More than a decade after the Iceman’s discovery, Egarter is still trying to unravel the mysteries of the body on the tray. Along with its clothing and tools, the body was originally perceived as a kind of snapshot of the past, a specimen snatched from the Neolithic era to be analyzed and understood by the science of the present. Developing that snapshot has not proved as simple as was first assumed.
The body on the tray has a nickname, Otzi (it rhymes with “tootsie”), after an area of the Alps called the Otztal. In September 1991, a pair of hikers saw Otzi’s head and shoulders protruding from the melting ice in a pass known as the Tisenjoch, some 35 miles northwest of Bolzano. Otzi became a sensation. He made the cover of Time. He was the subject of several books and countless articles. In retrospect, many of the books and articles were partially mistaken.

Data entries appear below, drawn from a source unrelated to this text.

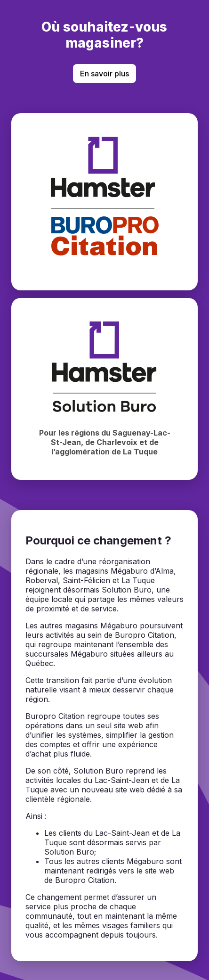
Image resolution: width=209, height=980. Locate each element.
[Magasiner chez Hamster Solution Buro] (104, 389)
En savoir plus (104, 74)
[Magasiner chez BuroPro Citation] (104, 202)
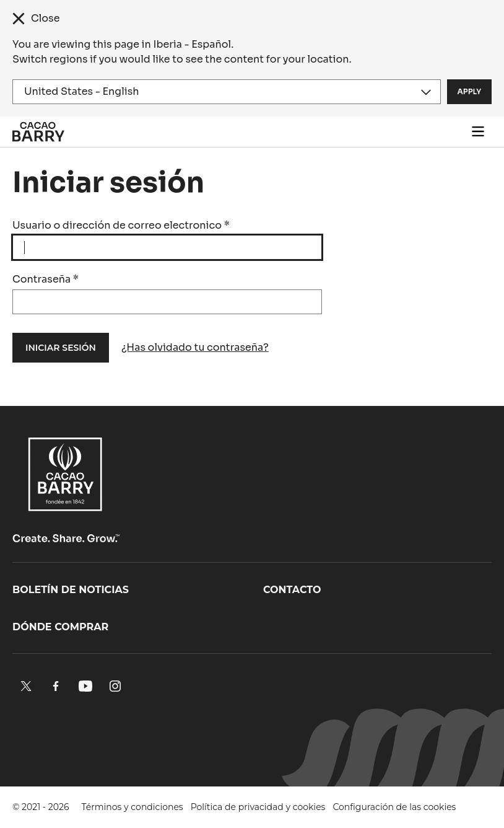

Otzi began to befuddle people almost as soon as he was found. He was first thought to be just another Alpine fatality. Not realizing the age of their discovery, the rescue workers who came to the scene treated the body less than gently as they tried to pull it from the ice. A jackhammer tore chunks of flesh from Otzi’s left hip and damaged his thigh. The unfinished bow that he carried was broken into two pieces, and the frame of his backpack was ripped apart.
Only when an archaeologist from the University of Innsbruck, Dr. Konrad Spindler, saw the copper ax found with Otzi and estimated it to be 4,000 years old—a relic of the Neolithic age—did anyone begin to comprehend what an astonishing discovery had been made on the Tisenjoch. The Neolithic era was the transitional age when stone tools began to give way to metal and when agriculture was supplanting hunting and gathering. Until Otzi, archaeologists had been required to reconstruct Neolithic civilization from skeletal remains, flint tools and arrowheads, bits of pottery and the beginnings of metallurgy. The glacier’s damp, freezing temperature had preserved not only Otzi himself but also a trove of organic artifacts—clothing, wooden handles for tools and weapons, feathered arrows—never before seen by modern eyes. Some of the artifacts, however, were inadvertently damaged or destroyed as the body was pried from the ice.
“A lot was lost,” says Dr. Markus Egg, an archaeologist at the Roman-Germanic Central Museum in Mainz, Germany, who supervised the restoration of Otzi’s belongings. “For example, we don’t know how the backpack was worn—over the head or over the shoulder. And the quiver has no strap to indicate how it was carried.” Nevertheless, the study of the artifacts that did survive the extraction changed our understanding of the Neolithic world. The radiocarbon dating of Otzi’s ax blade forced a revision in the generally accepted date for the advent of copper smelting in the Alpine region. The feathers on two of his arrows showed that Neolithic man understood the ballistic principles that make an arrow rotate and fly more accurately. The embers that he carried, wrapped in maple leaves in a birch-bark container, suggested how Neolithic people transported fire from place to place.